-- BRIEF 1 --
From the RZR forum thread, quote the part that opens with the words containing "Nice bike there" and closes with "ride on saturday.".
-- BRIEF 2 --
Answer these questions about the RZR forum thread:
(a) What was the first thing supermanjrp added to the new RZR?
(b) What website did the HID kit come from, and what did it cost?
(c) How deep did the RZR go on the ride described in the last post?
-- BRIEF 3 --
Carry on the forum thread about the new RZR from its last post.

-- GIVEN PASSAGE --
■ ■ ■ ■

# FINALLY GOT IT



## supermanjrp (Aug 25, 2009)

New to me RZR. This thing is bad a. First thing i did was add HIDS.


----------



## cojack (Aug 13, 2009)

Very Nice...Congrats on the Beast


----------



## phreebsd (Dec 16, 2004)

nice rzr! 
wasn't hondarecoveryman building you a race bike at some point? 
I wanna see that one!! :rockn:


----------



## Polaris425 (Dec 16, 2004)

very nice! :rockn:


----------



## codyh (Mar 30, 2009)

"You got shocks, pegs...LUCKY" 

Nice bike there man, hopefully i'll have mine soon enough.


----------



## supermanjrp (Aug 25, 2009)

That is the one he is keeping. lol. This thing is bad. Taken it for a ride on saturday.


----------



## TX4PLAY (Jan 18, 2009)

Nice RZR you'll love it. Which HID kit did you use?


----------



## supermanjrp (Aug 25, 2009)

DDMTUNING.com. 35 watt 6ks for 29.99


----------



## wvMOUNTAINMAN (May 19, 2009)

nice lookin rzr, I want one


----------



## supermanjrp (Aug 25, 2009)

took the rzr deep yesterday but didnt get any pics cause didnt think it was as deep as it ended up being. almost over the seats.

■ ■ ■ ■

-- PROVIDED DATA --
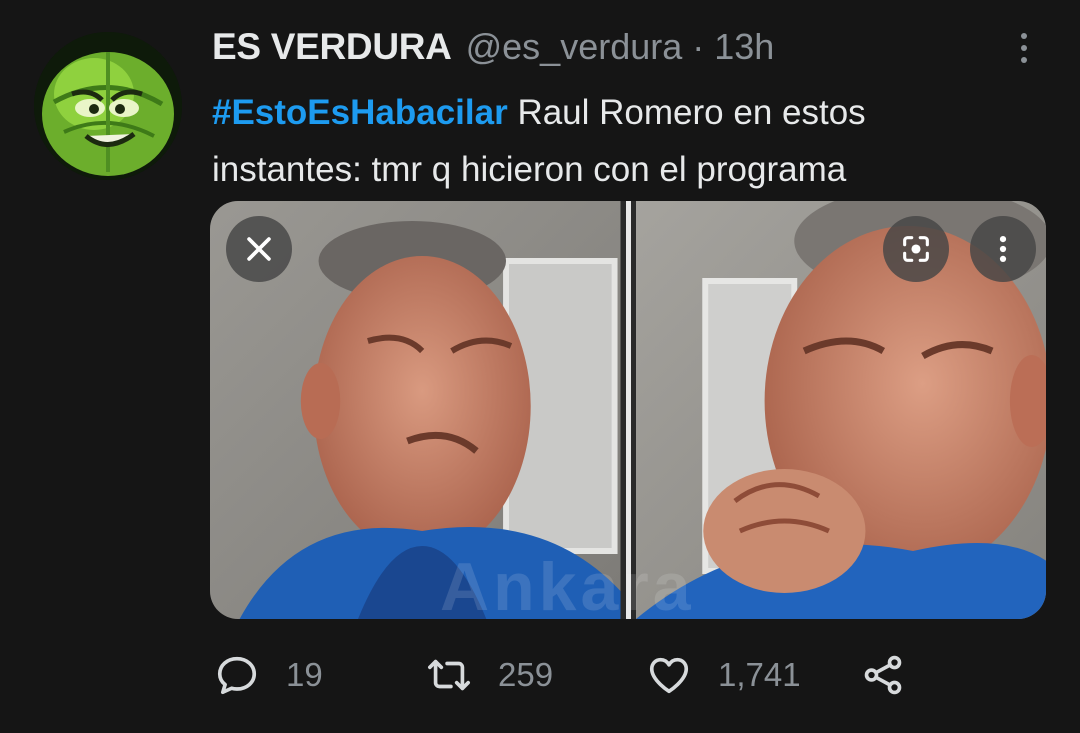 The image size is (1080, 733). What do you see at coordinates (744, 47) in the screenshot?
I see `timestamp: 13h` at bounding box center [744, 47].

■ ■ ■ ■

-- ANSWER 1 --
Nice bike there man, hopefully i'll have mine soon enough.


----------



## supermanjrp (Aug 25, 2009)

That is the one he is keeping. lol. This thing is bad. Taken it for a ride on saturday.

-- ANSWER 2 --
(a) HIDs.
(b) DDMTUNING.com, for 29.99.
(c) Almost over the seats.

-- ANSWER 3 --
----------



## supermanjrp (Aug 25, 2009)

finally added my go go juice.


----------



## Polaris425 (Dec 16, 2004)

Ha!! :rockn: we're gonna need to see some vids of it runnin now!!


----------



## supermanjrp (Aug 25, 2009)

will do. just got a few more things to do before i can use it.


----------



## bruiser quad (Nov 6, 2009)

don't crack your skull on that bottle....


----------



## MTImodquad (Jan 2, 2009)

You done yet Josh??? Lets see it spraying!


----------



## supermanjrp (Aug 25, 2009)

Calm down. The intake boot still isn't done


----------



## supermanjrp (Aug 25, 2009)

well its all hooked up and working. But sorry no videos till after nats. hehehe.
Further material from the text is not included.